You don’t need to wait for an off-season. Teach someone trailer driving skills on a non-racing weekend in a nearby empty parking lot. Schedule a Learn-to-Rig Party on an off-the-water day. Watch a safety video at home instead of a game show.
Help your resources be well-trained
And more helpful! Look at your resources: coaches, assistant coaches, parents, waterfront directors, alumni, volunteers. For any of these people to be even more helpful, they will need knowledge and training. Here are a few areas of expertise, where education can create trained specialists:
- Trailer Driving
- Launch Driving
- Training coxswains
- Repairing equipment
- Recruiting members (and running Learn to Row sessions)
- Budgeting/financial management
- Events; management, volunteers
Where to start to make the rowing better?

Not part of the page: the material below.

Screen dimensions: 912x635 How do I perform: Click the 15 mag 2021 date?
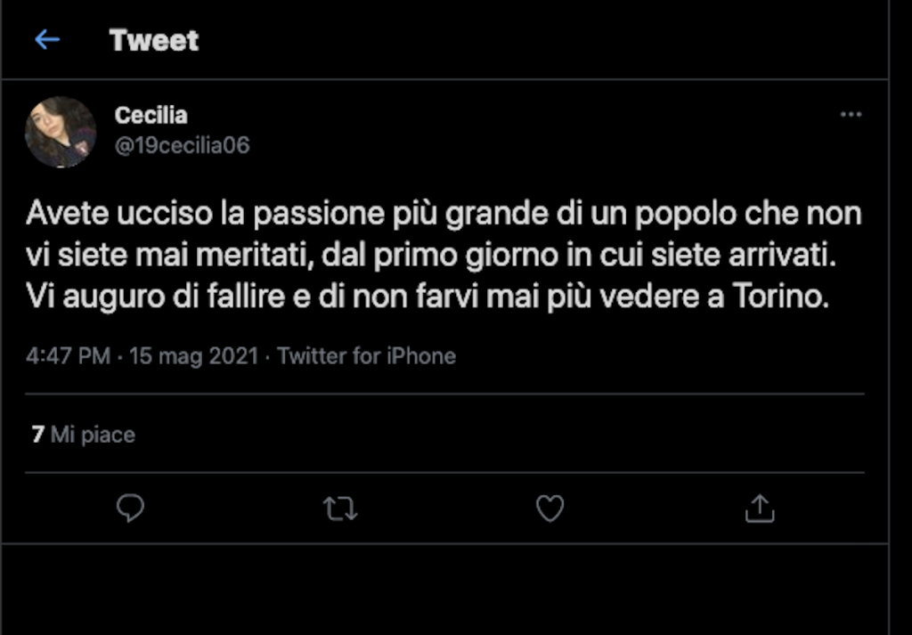pos(193,356)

There is lots of help out there and here are just some of the resources you can tap into:
- Online rigging course
- Trailer driving videos
- Coaching education programs
- Coaching education newsletters
- Boating safety course
- Rowing books
Each of those resources could be perfect to help a helper, to bring someone up to speed. And there are many more.
Website of your rowing governing body may have info on many of these topics.
Locate and ask mentors
Ask your experienced trailer driver to train others. Or, ask someone not in your club, a nearby coach or other teacher. An experienced Launch Driver is a gem of a resource.

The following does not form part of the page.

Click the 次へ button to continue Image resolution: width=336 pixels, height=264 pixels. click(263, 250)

Margot rowed out of Potomac Boat Club in Washington, DC for years after spending time at a club of 12 mostly-not-experienced rowers. Which meant almost none of them knew rigging or safety or many other critical pieces of information. When she got to PBC, she was delighted to meet some of the rowers who had been rowing since boarding school, and now were in their 70s. Their combined knowledge and experience was a treasure trove, some could (and would) rig a boat for every body type, adjusting and accounting for height and strength, body irregularities, and even the hardware. The welcome recipients of this generosity would then row better, be more comfortable.
If you are rowing out of a boathouse with a large, experienced membership, plumb the depths of their know-how. If you are not, either find these sources elsewhere or, join an online group to get advice.
But words of caution
Some folks think they are much better at rigging than they actually are, and they like to make suggestions, some of which aren’t helpful. Watch out who you get advice from. And most importantly, NEVER rely on “Learning under fire.” On the job training can work, but learning under fire is a possible recipe for disaster. Examples?
- Tossing the keys to someone with no experience in driving a trailer, at the end of a long regatta day. Can they navigate corners? Handle fishtailing? Figure out how to get in and out of a gas station? Navigate overhangs?
- OR someone who has never rigged a boat suddenly needs to get a boat rigged and race ready one hour before launch. How do they know what to do?
- OR, try driving a launch for the first time while trying to coach two novice eights and avoid floating debris?
The bottom line to make the rowing better
Use your downtime wisely, especially your quality downtime. You train your body (or others) to stay strong and be ready for rowing challenges—ergs, weights, stairs, running, etc…so do the same for the other challenges you will face. Quality downtime can be an amazing tool to have in your tool box.